MA, PGCE Oxford (University College)
Keith was educated at Rossall School before attending University College, Oxford where he read English, followed by a PGCE. He also gained 3 Blues at Rugby whilst at Oxford. He began his career teaching English at Eastbourne College, moving on to Marlborough where, following a year’s teaching exchange in California, he became a housemaster. He became Headmaster of Loretto School in 1995, overseeing the introduction of co-education, and Bedales in 2001. At Bedales, he introduced the Bedales Assessed Courses – more stretching and imaginative alternatives to GCSEs which are as strongly endorsed by universities as they are by students and teachers.
Keith is married with three offspring who are now all gainfully employed.
What makes a good teacher?
Having a passion for, and knowledge about, their subject, combined with a determined desire to communicate it and an enjoyment of the company of the students.
What are you trying to encourage and instill in your pupils?
As students and people:
- Inquisitiveness of thought and a love of learning.
- As people, an appetite for life.
Apart from your teaching role, what else do you get involved with at school?
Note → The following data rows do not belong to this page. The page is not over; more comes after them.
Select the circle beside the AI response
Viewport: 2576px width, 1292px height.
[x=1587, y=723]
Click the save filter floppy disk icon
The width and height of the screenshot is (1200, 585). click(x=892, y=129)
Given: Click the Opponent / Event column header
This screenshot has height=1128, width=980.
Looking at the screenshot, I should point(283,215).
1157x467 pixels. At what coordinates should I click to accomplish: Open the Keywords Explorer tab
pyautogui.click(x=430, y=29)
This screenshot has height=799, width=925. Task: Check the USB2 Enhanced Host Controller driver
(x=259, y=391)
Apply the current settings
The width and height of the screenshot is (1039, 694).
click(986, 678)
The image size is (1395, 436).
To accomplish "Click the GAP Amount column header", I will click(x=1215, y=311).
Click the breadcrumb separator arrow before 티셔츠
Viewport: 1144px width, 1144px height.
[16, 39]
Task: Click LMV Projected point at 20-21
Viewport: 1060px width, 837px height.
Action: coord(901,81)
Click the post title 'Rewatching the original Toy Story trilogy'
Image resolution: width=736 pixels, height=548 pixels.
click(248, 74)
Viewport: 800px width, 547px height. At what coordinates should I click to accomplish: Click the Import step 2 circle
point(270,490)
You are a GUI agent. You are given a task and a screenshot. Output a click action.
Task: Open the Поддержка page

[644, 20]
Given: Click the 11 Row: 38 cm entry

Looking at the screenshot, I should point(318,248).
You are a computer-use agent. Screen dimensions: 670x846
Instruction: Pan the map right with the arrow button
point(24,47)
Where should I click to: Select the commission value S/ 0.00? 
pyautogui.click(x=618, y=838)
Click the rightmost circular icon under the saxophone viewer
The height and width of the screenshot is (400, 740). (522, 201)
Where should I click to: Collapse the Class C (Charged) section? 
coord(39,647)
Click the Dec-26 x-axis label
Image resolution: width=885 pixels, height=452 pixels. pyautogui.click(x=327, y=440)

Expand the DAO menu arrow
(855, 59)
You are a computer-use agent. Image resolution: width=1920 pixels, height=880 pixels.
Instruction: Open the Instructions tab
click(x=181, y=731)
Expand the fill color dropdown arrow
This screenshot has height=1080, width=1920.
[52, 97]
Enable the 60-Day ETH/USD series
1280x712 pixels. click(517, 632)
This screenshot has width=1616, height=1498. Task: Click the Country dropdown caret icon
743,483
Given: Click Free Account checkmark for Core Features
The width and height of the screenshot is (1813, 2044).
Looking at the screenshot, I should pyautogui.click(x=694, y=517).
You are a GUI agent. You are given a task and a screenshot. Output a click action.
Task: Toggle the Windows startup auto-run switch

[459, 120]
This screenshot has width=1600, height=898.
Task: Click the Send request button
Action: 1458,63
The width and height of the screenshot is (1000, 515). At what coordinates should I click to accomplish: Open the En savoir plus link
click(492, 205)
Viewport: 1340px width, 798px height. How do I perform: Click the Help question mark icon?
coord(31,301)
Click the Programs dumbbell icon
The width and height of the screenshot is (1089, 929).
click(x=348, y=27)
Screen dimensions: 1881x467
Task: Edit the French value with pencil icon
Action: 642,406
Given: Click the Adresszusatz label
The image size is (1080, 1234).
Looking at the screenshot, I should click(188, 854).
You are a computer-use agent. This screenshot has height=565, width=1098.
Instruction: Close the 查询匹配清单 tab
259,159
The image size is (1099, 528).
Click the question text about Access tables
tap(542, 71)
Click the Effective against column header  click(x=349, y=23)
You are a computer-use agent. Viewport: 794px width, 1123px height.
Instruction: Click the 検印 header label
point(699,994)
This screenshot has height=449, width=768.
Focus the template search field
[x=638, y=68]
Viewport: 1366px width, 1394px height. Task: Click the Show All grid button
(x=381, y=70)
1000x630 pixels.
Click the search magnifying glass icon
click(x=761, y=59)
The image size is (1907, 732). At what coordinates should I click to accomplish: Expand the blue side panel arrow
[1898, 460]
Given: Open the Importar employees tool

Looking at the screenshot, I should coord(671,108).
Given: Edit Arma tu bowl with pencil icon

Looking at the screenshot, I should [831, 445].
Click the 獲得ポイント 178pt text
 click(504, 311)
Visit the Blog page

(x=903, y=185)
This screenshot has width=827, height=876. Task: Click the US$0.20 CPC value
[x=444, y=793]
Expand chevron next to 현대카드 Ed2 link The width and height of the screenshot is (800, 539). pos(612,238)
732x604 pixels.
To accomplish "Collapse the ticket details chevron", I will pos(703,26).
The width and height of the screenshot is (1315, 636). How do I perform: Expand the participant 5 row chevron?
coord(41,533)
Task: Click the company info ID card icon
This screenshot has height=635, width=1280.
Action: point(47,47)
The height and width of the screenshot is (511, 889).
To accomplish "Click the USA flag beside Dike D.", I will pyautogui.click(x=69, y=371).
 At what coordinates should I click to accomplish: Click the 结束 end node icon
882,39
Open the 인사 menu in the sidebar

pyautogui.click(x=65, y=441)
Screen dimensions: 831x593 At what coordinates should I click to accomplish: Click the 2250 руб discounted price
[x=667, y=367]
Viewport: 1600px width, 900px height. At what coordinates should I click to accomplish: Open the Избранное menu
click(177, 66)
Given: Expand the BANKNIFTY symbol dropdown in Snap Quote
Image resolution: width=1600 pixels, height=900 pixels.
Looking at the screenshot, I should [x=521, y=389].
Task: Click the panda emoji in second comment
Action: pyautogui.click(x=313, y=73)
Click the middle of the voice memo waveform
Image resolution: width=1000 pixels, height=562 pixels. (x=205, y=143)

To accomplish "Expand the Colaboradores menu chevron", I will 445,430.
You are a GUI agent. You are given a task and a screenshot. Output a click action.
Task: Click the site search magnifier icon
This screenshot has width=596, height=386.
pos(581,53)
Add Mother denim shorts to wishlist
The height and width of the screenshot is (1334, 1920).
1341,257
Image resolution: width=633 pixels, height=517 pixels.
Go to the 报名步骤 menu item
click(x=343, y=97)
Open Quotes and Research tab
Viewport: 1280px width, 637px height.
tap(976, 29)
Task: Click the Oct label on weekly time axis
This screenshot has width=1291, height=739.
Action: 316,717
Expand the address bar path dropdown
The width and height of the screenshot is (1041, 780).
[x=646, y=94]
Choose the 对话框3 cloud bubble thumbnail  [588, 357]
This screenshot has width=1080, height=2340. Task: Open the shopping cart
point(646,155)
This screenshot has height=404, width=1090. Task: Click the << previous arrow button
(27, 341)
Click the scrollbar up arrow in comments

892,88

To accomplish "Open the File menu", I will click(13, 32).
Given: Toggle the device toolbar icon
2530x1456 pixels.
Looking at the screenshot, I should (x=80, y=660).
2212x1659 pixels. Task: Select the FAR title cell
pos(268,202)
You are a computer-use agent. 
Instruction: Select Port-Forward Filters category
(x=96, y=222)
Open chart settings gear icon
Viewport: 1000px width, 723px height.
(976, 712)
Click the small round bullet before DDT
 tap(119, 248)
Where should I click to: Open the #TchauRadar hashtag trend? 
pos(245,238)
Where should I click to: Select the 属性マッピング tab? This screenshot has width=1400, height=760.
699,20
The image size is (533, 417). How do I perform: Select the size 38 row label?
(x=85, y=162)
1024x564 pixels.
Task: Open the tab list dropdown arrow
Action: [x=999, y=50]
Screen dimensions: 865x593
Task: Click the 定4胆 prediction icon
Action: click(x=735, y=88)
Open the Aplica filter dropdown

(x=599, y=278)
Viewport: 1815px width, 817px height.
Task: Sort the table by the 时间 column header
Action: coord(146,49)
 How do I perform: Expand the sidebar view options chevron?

As Headmaster of Bedales Schools, I teach as much as time allows – one lesson of Block 3 English (so I teach all new Block 3s) and one lesson at Dunhurst, teaching Block 1 English. I love teaching and really welcome the insight that teaching gives me into what life is really like for students and teachers here. Teaching is the lifeblood of any school. Apart from teaching... my job involves all sorts of things – happily, much talking with people, watching students and staff in action and doing all I can to extend the quality and range of opportunities open to students across the 2 – 18 range of the Bedales Schools.
In your opinion, what makes Bedales special?
There is something pretty unusual in the DNA here: inquisitiveness, idealism, warmth, confidence – all these words crop up: but the most important source, I think, of it all is the very unusual nature of the relationships in the place – maybe most unusually the mutual respect and affection between students and teachers.
What is your best memory at Bedales?
The best are often the most recent and homely – a really candid discussion with a group of students at lunch, for example.
Who and what inspires you?
The students and my colleagues – their energy and willingness to work together.
Tell us something not a lot of people know about you.
I am top to toe Celtic fringe – half Scots and half Welsh.